Quien haya tenido la curiosidad de leer todo el libro,
habrá comprobado el enorme purgatorio que pasó Job, y los vaivenes de su ánimo
y de sus palabras. El objetivo del libro se ha cumplido, que era mostrar que la
vida no se acaba en el sufrimiento. Y no habiendo todavía idea de la
resurrección y del más allá, se cierra toda esa tremenda historia en un “ver a
Dios con los propios ojos” en la felicidad terrena que recupera el personaje,
que muere anciano y satisfecho.
Han regresado los setenta
y dos discípulos que Jesús había enviado por los pueblos y aldeas para
anunciar la llegada del Reino de Dios. Vienen emocionados, confesando que hasta los demonios se nos sometían
(Lc.10,17-24).
Jesús les cambia la mirada y les hace ver que lo más
importante no es que los demonios se le sometieran sino que sus nombres están escritos en el cielo.
Jesús se hace eco de aquello que les había impresionado a los discípulos, y lo
corrobora con aquella manifestación: Veía
a Satanás cayendo del cielo como un rayo por la potestad que había dado
Jesús a los discípulos para pisotear
serpientes y escorpiones y todo el ejército del enemigo.
Y Jesús en ese momento prorrumpe en una emocionante
alabanza a Dios: Te doy gracias, Padre,
Señor del Cielo y de la tierra, porque has escondido estas cosas a los sabios y
entendidos y se las has manifestado a la gente sencilla. He ahí el
sentimiento de Jesús. Y he ahí lo que nos incumbe a nosotros en lo que es la
sencillez para comprender y meditar el evangelio de Jesucristo. No son los
grandes pensadores los que suelen captar la verdad de ese evangelio. Suelen ser
los más sencillos los que comprenden el evangelio, precisamente porque se
acercan a él sin prejuicios ni resistencias, y entonces están con el corazón
abierto para poder adentrarse en la Palabra de Jesús.

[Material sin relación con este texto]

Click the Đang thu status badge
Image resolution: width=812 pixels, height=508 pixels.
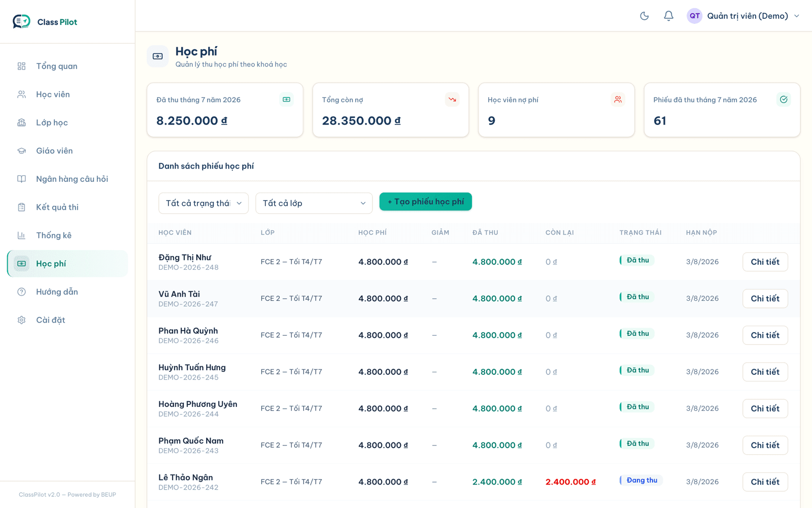point(641,480)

Y se ratifica Jesus en lo dicho, y remacha: Sí, Padre: así te ha parecido mejor. Y
de ahí salta a la realidad de sí mismo: Todo
me lo ha entregado mi Padre, y nadie conoce al Hijo sino el Padre, y nadie
conoce al Padre sino el Hijo, y aquel a quien el Hijo se lo quiera revelar.
Esto es una clara afirmación de la importancia de la
oración que profundiza en lo íntimo de Dios, o en el conocimiento interno de
Jesús, que es quien tiene que revelarnos al Padre. Por supuesto que Jesús nos
lo quiere revelar, pero tenemos que situarnos en esa actitud orante que haga
posible el contacto con el interior de Jesús.
Jesús, finalmente, se queda a solas con sus discípulos y
les dice aparte: Dichosos los ojos que
ven lo que vosotros veis; porque os digo que muchos profetas y reyes desearon
ver lo que vosotros veis, y no lo vieron, oír lo que oís, y no lo oyeron.
Aquellos profetas y reyes vivieron un tiempo de espera. Anhelaron que llegara
el momento de la manifestación mesiánica, pero no les había llegado a su hora.
Esa hora la tienen los discípulos, porque han visto a su Salvador, y pueden
todavía ahondar más su mundo interior para conocer al Padre y conocer al Hijo.
Y tocarle y palparle, oírlo y ver sus obras y embelesarse con la figura de
Jesucristo.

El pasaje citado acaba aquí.